Typically what happens is that folks incorrectly capture parts of both
timelines. For "valid time", folks will have "created at", "deleted at",
"updated at" fields etc and assume this covers it. Unfortunately, it doesn't
really capture proper _spans_. If I have a fact that starts being true on
Tuesday, then add another one that starts being true on Thursday, can I deduce
that the first fact was true from Tuesday until Thursday?

No, I can't logically make that claim. It's possible that the first fact was
true on Tuesday only, leaving a gap on Wednesday. Without explicit valid time,
I can't find those kinds of holes, or apply constraints against them.
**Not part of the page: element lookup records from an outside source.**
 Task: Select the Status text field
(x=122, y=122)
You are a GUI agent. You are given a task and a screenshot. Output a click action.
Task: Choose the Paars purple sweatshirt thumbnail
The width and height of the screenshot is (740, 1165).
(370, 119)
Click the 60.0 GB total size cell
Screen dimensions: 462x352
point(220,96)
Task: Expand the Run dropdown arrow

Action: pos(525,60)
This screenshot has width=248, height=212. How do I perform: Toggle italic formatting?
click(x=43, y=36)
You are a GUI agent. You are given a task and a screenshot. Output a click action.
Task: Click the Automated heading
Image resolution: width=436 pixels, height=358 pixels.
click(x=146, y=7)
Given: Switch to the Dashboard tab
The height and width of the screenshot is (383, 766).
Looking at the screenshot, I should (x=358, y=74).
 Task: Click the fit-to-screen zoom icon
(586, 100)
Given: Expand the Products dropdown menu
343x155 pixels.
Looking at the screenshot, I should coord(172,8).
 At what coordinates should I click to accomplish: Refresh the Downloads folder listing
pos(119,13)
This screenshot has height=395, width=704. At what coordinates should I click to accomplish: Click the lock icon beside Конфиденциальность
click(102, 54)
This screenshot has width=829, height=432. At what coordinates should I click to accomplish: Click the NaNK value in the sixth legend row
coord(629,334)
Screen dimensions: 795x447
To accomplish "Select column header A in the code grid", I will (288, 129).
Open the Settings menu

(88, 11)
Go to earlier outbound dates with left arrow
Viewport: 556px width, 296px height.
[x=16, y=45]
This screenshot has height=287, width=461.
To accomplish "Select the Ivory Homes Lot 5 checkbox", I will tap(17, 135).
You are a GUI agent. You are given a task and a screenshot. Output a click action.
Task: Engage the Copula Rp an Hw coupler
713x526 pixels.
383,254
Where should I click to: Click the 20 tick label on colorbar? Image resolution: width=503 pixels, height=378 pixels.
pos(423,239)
Similarly, folks rely on history tables, audit tables etc to try to capture
transaction time changes. These are still not enough, for the same reason. You
need the _span_ of time, the interval, to properly assert the time during
which the database _held_ a record to be true. When we discover that the
Thursday fact was wrong, we need to be able to know over what window we held
that to be true. Overwriting the record, or entering an update into a log etc,
is not _enough_ to truly reconstruct the history. You must be explicit about
the span.

The necessity of bitemporalism was easy for me, because I had been responsible
for either creating or maintaining multiple databases in which I could not
answer a wide range of questions after the march of time. I learned many of
the standard hacks (copy the price of a stocked item into the invoice line
item, or it will change beneath you! Use slowly changing dimensions! Have a
transactions table which creates a slow-as-hell copy of what the database does
internally, but not as well!). When I read Snodgrass's book it all went
_clunk_ and I've been a wild-haired proselyte ever since.

------
alecbenzer
Had no idea until recently that MariaDB supported this out of the box. Does
anyone have experience using this? How does it compare to
[https://github.com/scalegenius/pg_bitemporal](https://github.com/scalegenius/pg_bitemporal)
?

------
amluto
> mysqldump does not read historical rows from versioned tables, and so
> historical data will not be backed up. Also, a restore of the timestamps
> would not be possible as they cannot be defined by an insert/a user.

Given this caveat, this seems unusable for production systems.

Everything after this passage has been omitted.